Фрагмент текста.
---

Сказать, что «Чивильта» и «Унита каттолика» опровергали почти все факты, сообщаемые европейскими газетами, — значит сильно преуменьшить масштаб происходившего. Они не просто лгали, но делали это с использованием всевозможных отягчающих эпитетов. Итальянские газеты подвергались наибольшей клевете, поскольку они, не испытывая никакого уважения к людям курии, не заботились о том, чтобы его выказывать, но беспощадно, да еще и с насмешками срывали фальшивые покровы. Согласно распространенной итальянской поговорке, уважение к курии начинается за пределами римских стен и возрастает пропорционально расстоянию. Тем не менее французские, немецкие и английские газеты, хотя и более уважительные (последние — сравнительно почтительные), клеймились как лживые от начала до конца. Это сходило с рук до тех пор, пока лжецы не спускались до конкретных деталей. Но даже тогда это до определенного времени работало, пока факты не проходили проверку временем. Теперь горько смотреть на эти опровержения и сравнивать их с документами, зафиксированными на тех же страницах, или с фактами, которые даже там уже не оспариваются. Всякий, кто желает получить урок искусства лжесвидетельства, может обратиться к статье в «Чивильте» (VII. ix. стр. 327) и последующим материалам. Изучив их, англичанин стал бы снисходительнее к римлянам, когда те говорят, что если иезуиты что-то как следует опровергают, они начинают думать, будто в этом есть доля правды. Но он бы обнаружил, что под кажущимся опровержением часто сохраняется лазейка заявить, будто никакого реального опровержения не было. Было сделано заявление, содержащее один главный факт, который был совершенно верен, но с двумя или тремя случайными дополнениями, одно из которых не соответствовало действительности, и всё в целом объявляется ложью. Например, вся история об изгнании Нарди немецких прелатов выглядит высмеянной лишь потому, что одна газета пишет, будто Нарди устроил тайную дверь, у которой он подслушивал. Разумеется, это была итальянская газета — «Ла Национе», — которая сочла подобные действия вполне вероятными для монсеньора курии.

«Нуова антолоджия», авторитетный итальянский журнал, опубликовавший статьи о Соборе, легшие в основу книги Вителлески, был приписан «Чивильтой» Сальваторе де Ренци; журнал охарактеризовали как не более неточный, чем прочие, а после общих обвинений перешли к деталям. «Недостаток размышления» автора проявился в том, что он воображал, будто, хотя места имели и аббаты, и генералы орденов, правом голоса обладали лишь первые. Более того, он утверждал, что на сессиях отцы неизменно облачены в красный плювиальный плащ и митру; между тем на первых двух сессиях они носили белые, а утверждение насчет митры было falsissimo, лживейшим из всего возможного, ибо в Риме и в присутствии Папы они всегда носили митру из белого шелка или ткани. Когда все католики находились в глубоком волнении, зная, что чужие руки тянутся к их символу веры, чтобы перекроить его для них и их детей, именно такие вопросы отягощали умы иезуитов и оправдывали протесты против людей, которые пытались добыть и сообщить хоть какую-то крупицу информации.

---

Выдержка из данных.

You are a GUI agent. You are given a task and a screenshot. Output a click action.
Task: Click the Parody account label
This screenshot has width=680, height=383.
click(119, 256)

---

Цель задания. Продолжите текст о том, как «Чивильта» опровергала газетные сообщения о Соборе, начав сразу после его последнего предложения.

Результат выполнения.
Первая статья с претензией на осведомленность в «Чивильте» после того, как Собор действительно приступил к работе, говорила о сообщении исключительно внешних новостей, каковые все «добрые издания» и претендовали публиковать. То, что они сообщали, действительно было внешним. Читатель, обращавшийся к этим официальным страницам в надежде узнать, во что ему вскоре придется верить, обнаруживал абзацы об «одежде» (VII. ix. 99). «Мы рассказали нашим читателям о облачениях, в коих отцы предстают на публичной сессии. Им будет приятно получить перевод уведомления, предписывающего соблюдение церемониала в конгрегациях», — причем под церемониалом подразумевались церемониальные одежды. Люди, которые брались изменять для священников и народа условия их пребывания в Церкви, революционизировать их отношения с ближними и даже со своими нациями, все еще были убеждены, что пока все это происходит, священники и миряне должны думать о том, в какие цвета покрашены мантии отцов, а не о том, какие нити они прядут. Итак, с добросовестной точностью верных извещали, что Преподобнейшие и Высокопреосвященнейшие господа кардиналы будут носить красную и фиолетовую моццетту и мантелетту поверх рохеты; а Преподобнейшие патриархи — фиолетовую моццетту и рохету и т. д., и т. д., и т. д.

Трогательный эпизод частной жизни смягчил сердца отцов накануне борьбы. Сын де Местра, поборника пера, и дочь Ламорисьера, поборника меча, четырьмя месяцами ранее сочетались браком. «Два столь прекрасных имени», — восклицает господин Вейо; да, две величественные фигуры, тщетно сгибающиеся в попытке удержать падающий дуб. Молодая жена была поражена смертельным недугом, и вдова героя успела прибыть в Рим лишь для того, чтобы закрыть глаза дочери. Весь город объединился в скорби по поводу переплетения слез домов де Местра и Ламорисьера. Благородный Ламорисьер! В течение четырех ужасных дней июня 1848 года в Париже его рыцарский меч образовал щит, за которым тысячи находились в безопасности. Никто из тех, кто был в их числе — как и мы сами, — не может вспоминать о нем или о безупречном Кавьяке без чувства благодарности.

ПРИМЕЧАНИЯ:

[238] Documenta ad Illustrandum, i. 245.

[239] В «Annuario Pontificio» за 1870 год приводится более двухсот тридцати имен таких домашних прелатов; список 1875 года в «Gerarchia Cattolica e la Famiglia Pontificia» насчитывает свыше четырехсот.

[240] Изданная во время Собора, эта булла, в отличие от остальных, не напечатана в «Acta». Она приводится во фрейбургском издании на стр. 77, а также в «Acta Sanctae Sedis», v., стр. 287.

[241] Tagebuch, p. 32.

[242] Quirinus, p. 106.

[243] VII. ix. p. 189.

[244] Tagebuch, p. 27.

[245] Tagebuch, 47.

[246] V. 323.

[247] Civiltá, VII. ix. 238.

ГЛАВА IV

Первые открытые столкновения мнений — Идущие дебаты — Страх аккламации — Выступление Раушера — Кенрик — Тиццани — Всеобщее недовольство проектом — Вакантные шляпы — Выступления по рангу — Штроссмайер — Отсутствие разрешения на чтение отчетов даже о собственных речах — Противоречивые взгляды — Петиции епископов к Папе — Дань науки — Теизм.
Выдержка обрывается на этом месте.